## Requirement
Count the lines in the material below that contain the string "width", treating uppercase and lowercase letters as distinct. Reply with the number alone.

## Data lines
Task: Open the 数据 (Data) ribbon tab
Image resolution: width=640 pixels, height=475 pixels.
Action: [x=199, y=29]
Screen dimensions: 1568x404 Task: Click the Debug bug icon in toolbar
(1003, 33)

==

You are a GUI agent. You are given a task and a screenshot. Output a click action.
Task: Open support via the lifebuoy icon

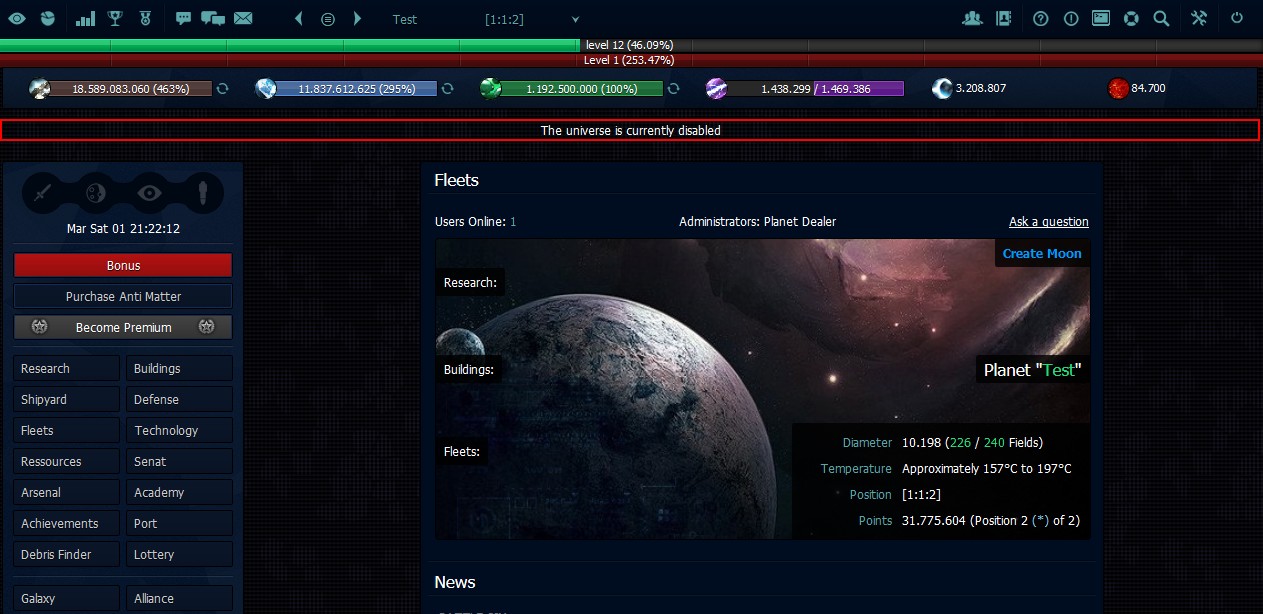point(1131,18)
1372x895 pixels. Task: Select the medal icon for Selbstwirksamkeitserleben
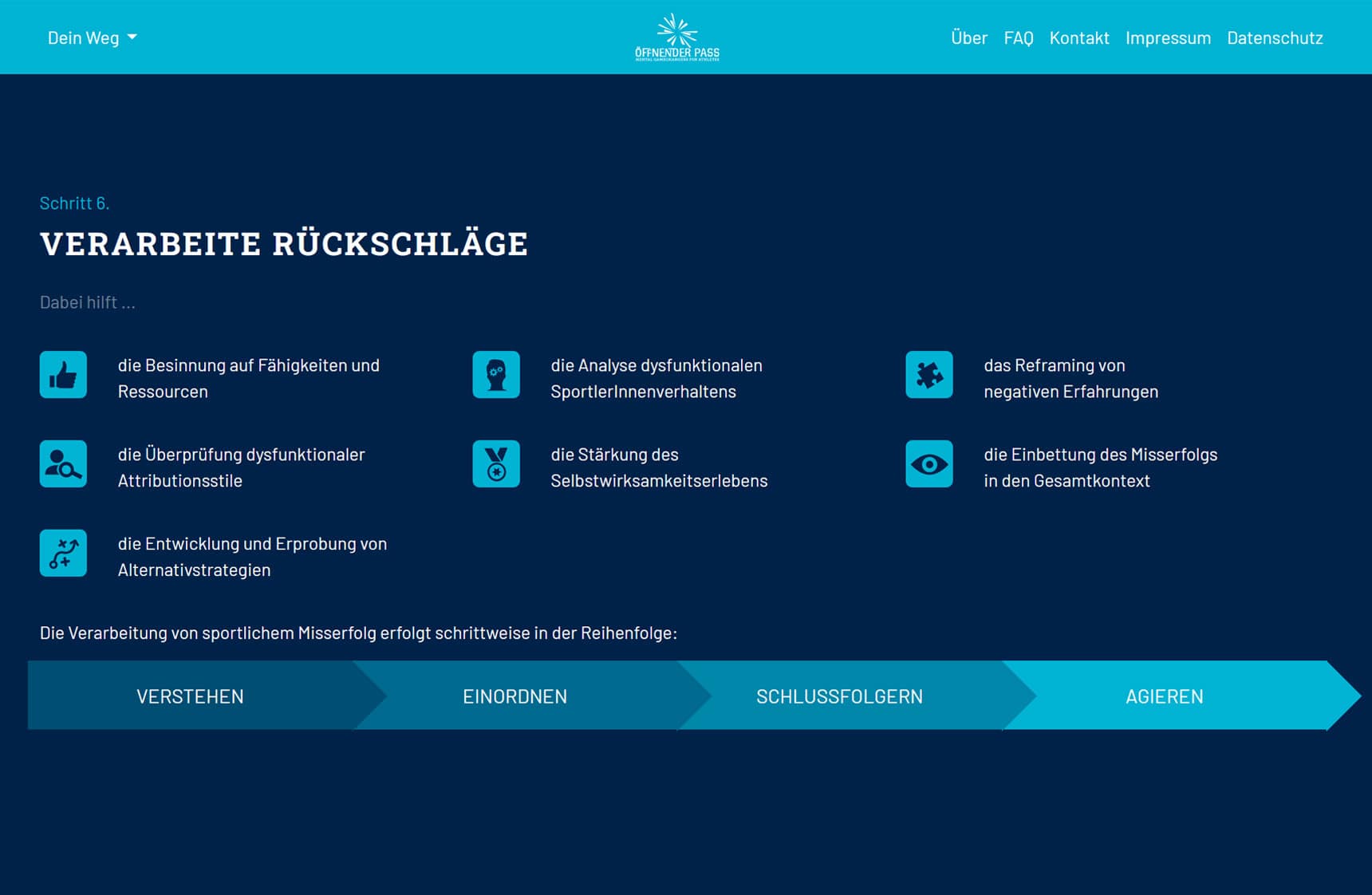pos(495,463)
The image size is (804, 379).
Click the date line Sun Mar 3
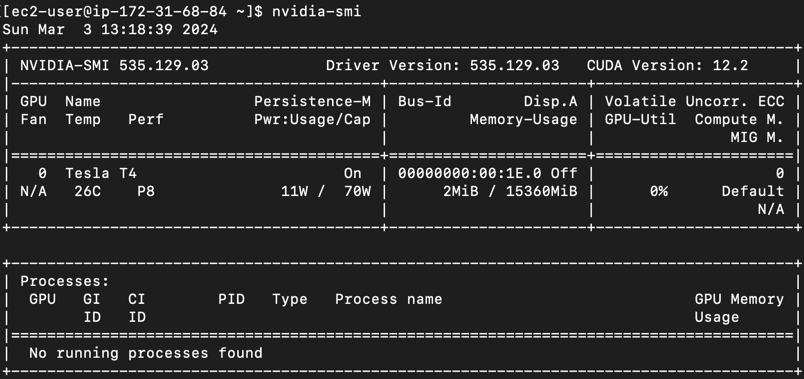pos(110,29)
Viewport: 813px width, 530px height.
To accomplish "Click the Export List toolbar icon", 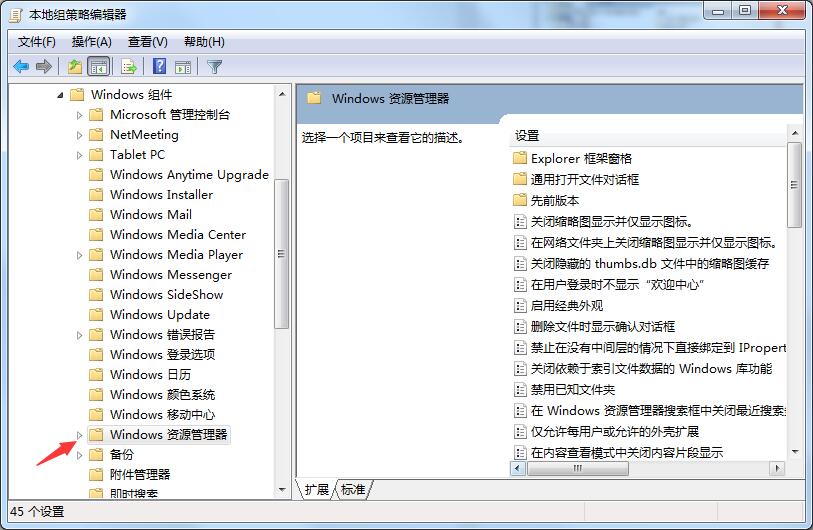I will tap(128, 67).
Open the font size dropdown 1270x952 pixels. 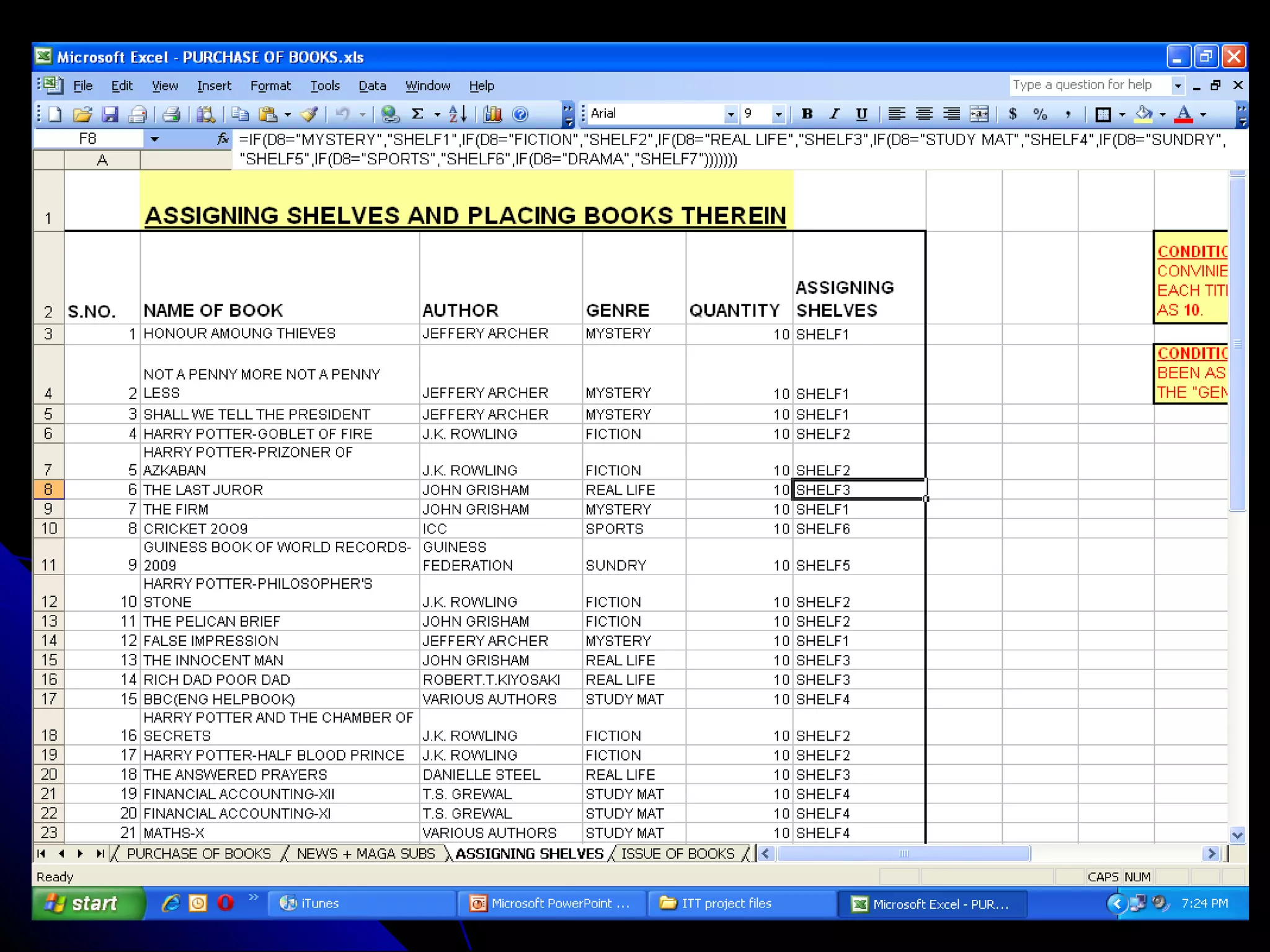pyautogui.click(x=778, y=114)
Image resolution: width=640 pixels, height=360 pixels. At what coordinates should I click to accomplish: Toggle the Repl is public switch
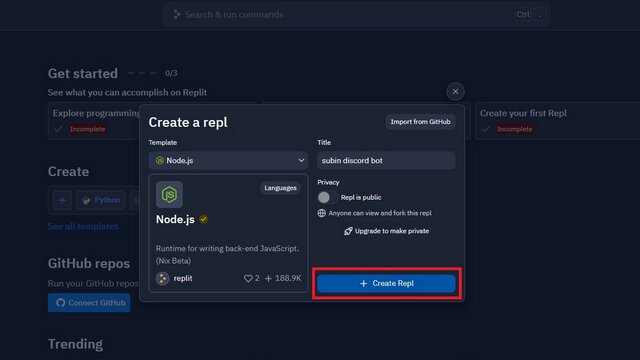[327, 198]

## Finished answer
3